これはまさに異次元だが、そんな政策は非現実的だから、子どもを増やすことは難しい。しかも、1億円の児童手当をもらった女性は正規での雇用を止めてパートで働くことになる。これは国内総生産(GDP)が減り、税収も減るということだ。そもそも、自ら働きたい女性にお金を配って働かないように引き留めることになる。
先進国では女性が働いても子どもが生まれている
こう指摘すると、経済協力開発機構(OECD)諸国では、女性の労働力率が高い国ほど出生率が高い、という反論があるだろう。確かに、OECDのデータによると、1970年時点では、女性の労働力率の高い国ほど出生率が低いという傾向にあったのに対し、2000年時点では、女性の労働力率が高い国ほど出生率が高いという傾向がみられるという。

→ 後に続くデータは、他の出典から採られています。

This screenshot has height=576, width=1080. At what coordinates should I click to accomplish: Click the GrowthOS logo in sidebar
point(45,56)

そして、この背景としては、30年の間に、子どもを産み育てることと仕事の両立が可能な社会環境を整えてきた国であり、それらの国においては、女性の労働力率を伸ばしながら出生率も回復してきているということがあるという(内閣府男女共同参画局「平成18年版男女共同参画白書(2016年)」第1-3-8図 OECD加盟24か国における女性労働力率と合計特殊出生率)。
だから政府も、育児休業制度で、休職中の支援をしたり、休業後の職場復帰をしやすくしたりしている。また、保育所の増設に努め、待機児童をほぼ解消したという反論があるだろう。しかし、子どもはある期間だけ面倒を見れば良いというものでもない。小学生になっても低学年ならすぐ家に帰ってきてしまう。熱を出したら保育園にも学校にも行けない。
政府の作る施策は平均的な人々の平均的な活動に対応したものとなる。また、急な残業などがないように働き方改革を進めるというのだが、世の中はいつ何が起きるか分からない。むしろ、急な対応に対処できるシステムを作った方が良いのではないか。